Summer travel? Think beyond airfare

By Gregory Karp

Chicago Tribune (MCT)

Published: Tuesday, May 28 2013 11:52 a.m. MDT

Seat choice. Check SeatGuru.com and SeatExpert.com to choose the optimal seats on a particular plane. They might point out good seats that offer a little extra room — although that's less common now because airlines charge more for those seats — and bad seats, such as those near lavatories or rows without windows. They will allow you to compare seat widths and pitches (legroom) among airlines, which can vary a lot.

Checked bags. You'll have to pay for checked bags, each way, on many domestic flights but not on Southwest or JetBlue. That can mean a significant difference in bottom-line price if several people in your party will check bags. Meanwhile, you'll pay to carry on a bag — one that needs to fit in the overhead bin — on others, such as Spirit Airlines. "Looking at the total cost and not just the fare is important," Snyder said.

Several websites offer airline bag-fee comparisons. One is FareCompare.com, at tinyurl.com/farecompare-bags.

Change fees. If your plans are iffy, you might consider an airline that charges a lower fee to change your flight. The best is Southwest, which charges nothing, while the big network carriers recently raised their change fees to $200.

Internet. Onboard wireless Internet is becoming more prevalent among U.S. carriers. If email, Facebook and Twitter are essential parts of your life, it could be a factor in which flight you choose.

"That's huge for people who need to be connected," Snyder said. "Eventually, everyone will have it, but for now it's a differentiator." Wi-Fi usually carries an additional charge, often less than $10 for an average domestic flight. Wi-Fi is still relatively rare on international flights. Often a booking website will note whether your plane is likely to have Internet access.

Gadget amenities. Power ports and USB ports in seats can be helpful to recharge a computer, tablet or smartphone, which often double as personal onboard entertainment systems. Once your device power is drained, it's decidedly less entertaining.

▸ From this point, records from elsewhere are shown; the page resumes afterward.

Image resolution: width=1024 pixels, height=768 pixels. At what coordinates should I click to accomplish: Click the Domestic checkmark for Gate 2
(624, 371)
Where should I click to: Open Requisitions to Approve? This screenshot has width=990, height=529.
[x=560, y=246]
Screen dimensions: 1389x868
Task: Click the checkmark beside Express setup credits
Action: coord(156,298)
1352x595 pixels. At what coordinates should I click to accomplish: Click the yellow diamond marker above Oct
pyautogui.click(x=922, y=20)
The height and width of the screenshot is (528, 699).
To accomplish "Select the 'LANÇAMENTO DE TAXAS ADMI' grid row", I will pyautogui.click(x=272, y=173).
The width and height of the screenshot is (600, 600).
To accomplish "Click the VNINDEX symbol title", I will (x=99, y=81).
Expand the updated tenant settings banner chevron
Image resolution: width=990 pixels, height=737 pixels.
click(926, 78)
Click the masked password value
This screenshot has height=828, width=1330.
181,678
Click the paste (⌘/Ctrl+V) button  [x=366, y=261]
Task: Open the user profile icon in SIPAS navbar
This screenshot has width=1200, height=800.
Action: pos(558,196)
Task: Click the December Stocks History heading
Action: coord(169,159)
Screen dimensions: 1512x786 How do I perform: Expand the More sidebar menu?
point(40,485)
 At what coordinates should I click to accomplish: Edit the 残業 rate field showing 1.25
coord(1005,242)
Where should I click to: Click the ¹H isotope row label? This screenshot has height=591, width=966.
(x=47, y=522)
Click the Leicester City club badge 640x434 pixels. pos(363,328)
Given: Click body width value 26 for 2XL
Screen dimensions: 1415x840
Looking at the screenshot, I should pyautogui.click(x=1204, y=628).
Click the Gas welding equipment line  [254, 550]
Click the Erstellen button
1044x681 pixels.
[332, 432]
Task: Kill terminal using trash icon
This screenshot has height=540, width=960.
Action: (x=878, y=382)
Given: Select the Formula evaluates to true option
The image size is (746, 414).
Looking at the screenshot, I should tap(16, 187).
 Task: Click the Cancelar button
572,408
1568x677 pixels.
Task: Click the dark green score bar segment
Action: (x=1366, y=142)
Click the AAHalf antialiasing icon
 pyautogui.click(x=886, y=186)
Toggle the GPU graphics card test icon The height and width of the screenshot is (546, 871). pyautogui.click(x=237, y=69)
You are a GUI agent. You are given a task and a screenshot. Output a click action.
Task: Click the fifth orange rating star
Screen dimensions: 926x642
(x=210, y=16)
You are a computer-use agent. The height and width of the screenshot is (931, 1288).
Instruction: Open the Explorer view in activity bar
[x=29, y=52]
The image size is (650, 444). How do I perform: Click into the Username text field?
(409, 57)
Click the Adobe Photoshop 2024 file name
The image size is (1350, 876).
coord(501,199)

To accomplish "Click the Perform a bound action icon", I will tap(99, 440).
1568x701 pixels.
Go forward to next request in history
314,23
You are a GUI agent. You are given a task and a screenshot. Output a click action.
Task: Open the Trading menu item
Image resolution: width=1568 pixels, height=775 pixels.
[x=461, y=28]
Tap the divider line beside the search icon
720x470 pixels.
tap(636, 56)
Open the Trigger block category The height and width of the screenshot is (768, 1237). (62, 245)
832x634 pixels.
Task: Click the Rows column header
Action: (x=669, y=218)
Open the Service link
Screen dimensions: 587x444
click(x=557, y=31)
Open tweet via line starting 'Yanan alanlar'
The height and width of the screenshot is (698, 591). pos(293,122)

In-flight entertainment. Keeping yourself and children occupied — sometimes distracted from an uncomfortable seat — can be key. In-seat video can help, with movies and even live television on some flights. A site like SeatGuru.com will tell you what in-flight entertainment amenities a plane is likely to have.

Frequent-flier programs. Airline loyalty programs can be complex but lucrative, if you build enough miles or points with a single airline to get a free flight or seat upgrade. Consolidating trips onto a single airline can lead to value in later bookings.

Book early flights. Flight delays typically increase through the day. It's often no more costly to choose earlier flights, which can reduce stress — bettering your chances for on-time takeoff and to land in time for connecting flights.

Connections. Nonstop flights are ideal, but if you book a flight with a connection, do yourself a favor and allow sufficient time, generally an hour or more, to make the connection. That's especially true in the summer, which is more prone to thunderstorms in many areas, Smith said. Leaving extra connection time often won't cost any more and can reduce stress. Be aware that flights with tight connections might appear at the top of booking search results.

If it's winter, opt for connections in warm-weather climates rather than cold, where snowstorms can be a factor. For example, choose a connection in Dallas or Phoenix instead of Chicago.

Airports. Research your connecting airport to determine how easy it will be to make your connection, especially looking for whether you will need to navigate to a different terminal. Terminal maps are available at airport websites.

"If you're connecting through LAX (Los Angeles International Airport) and you have to change airlines, that can really (stink)," Snyder said. "There are definitely differences in airports." Atlanta is an example of a good U.S. airport for smooth connections, Smith said.

Model of plane. As a general rule, newer planes are somewhat more comfortable and better equipped. Some have bigger, deeper overhead bins than older models. For example, among workhorse Boeing 737s, newer models are called 737-800 and 737-900. Among U.S. carriers, American has new Boeing 777-300ERs and United has several Boeing 787 Dreamliners, both of which get rave reviews from passengers.

Safety. Domestic air travel is extremely safe and generally isn't a differentiating factor, though that's not true for all foreign carriers, experts say.

If you want the most experienced flight crew, they generally are found on the bigger planes, not the regional jets, which despite having a big-airline paint job are actually operated by contractors.